*WORK ORDER*
Put the lines below into a Markdown table with a "Row" column for the row number and a "Line" column for each line. Skip any blank lines and leave the pictures out.

* * *

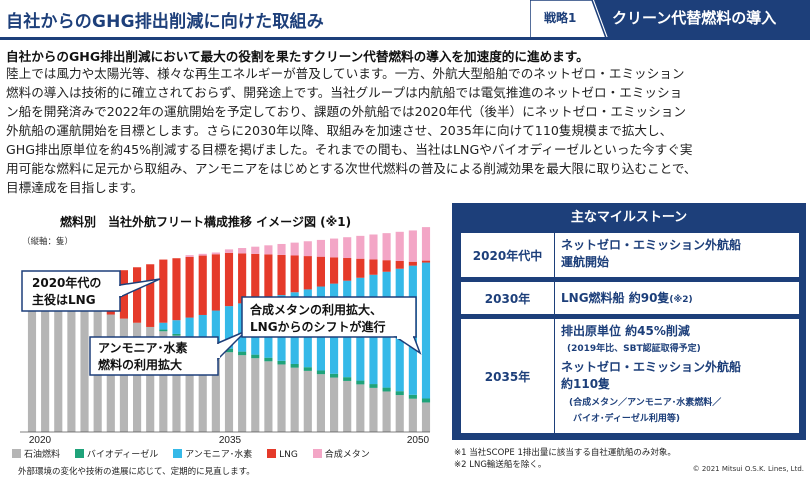 The width and height of the screenshot is (810, 479). Describe the element at coordinates (165, 22) in the screenshot. I see `page-title: 自社からのGHG排出削減に向けた取組み` at that location.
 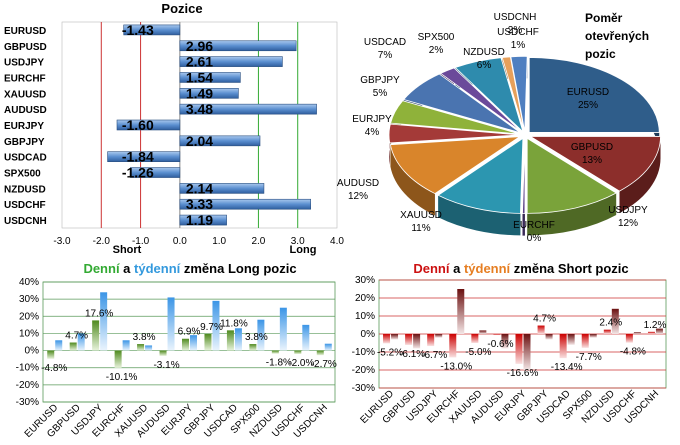 What do you see at coordinates (633, 352) in the screenshot?
I see `value-label: -4.8%` at bounding box center [633, 352].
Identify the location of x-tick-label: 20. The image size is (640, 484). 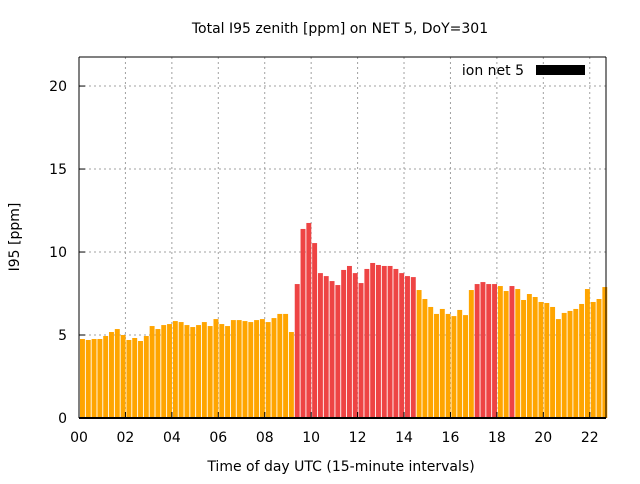
(543, 438).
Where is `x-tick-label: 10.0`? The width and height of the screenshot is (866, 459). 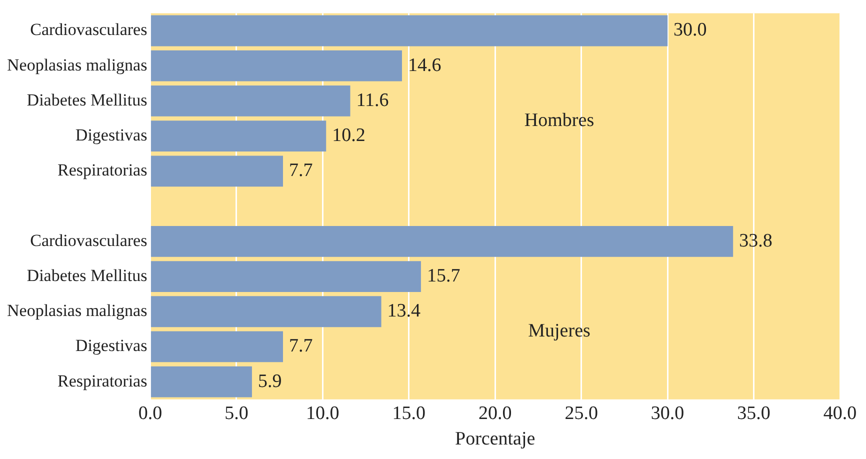
x-tick-label: 10.0 is located at coordinates (323, 413).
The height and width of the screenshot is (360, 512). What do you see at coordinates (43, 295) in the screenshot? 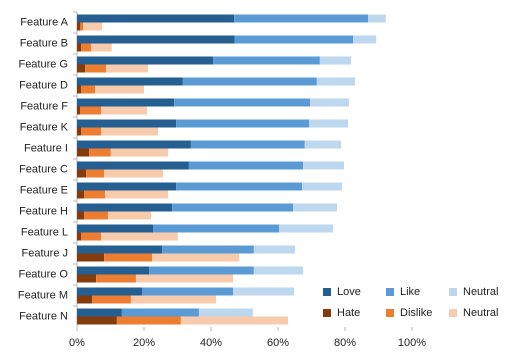
I see `y-tick-label: Feature M` at bounding box center [43, 295].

* * *

*OUTPUT OF THE TASK*
| Row | Line |
|---|---|
| 1 |  The width and height of the screenshot is (810, 479). Describe the element at coordinates (165, 22) in the screenshot. I see `page-title: 自社からのGHG排出削減に向けた取組み` at that location. |
| 2 |   What do you see at coordinates (633, 352) in the screenshot? |
| 3 | I see `value-label: -4.8%` at bounding box center [633, 352]. |
| 4 | Identify the location of x-tick-label: 20. The image size is (640, 484).  |
| 5 | (543, 438). |
| 6 | Where is `x-tick-label: 10.0`? The width and height of the screenshot is (866, 459).  |
| 7 | x-tick-label: 10.0 is located at coordinates (323, 413). |
| 8 | The height and width of the screenshot is (360, 512). What do you see at coordinates (43, 295) in the screenshot?  |
| 9 | I see `y-tick-label: Feature M` at bounding box center [43, 295]. |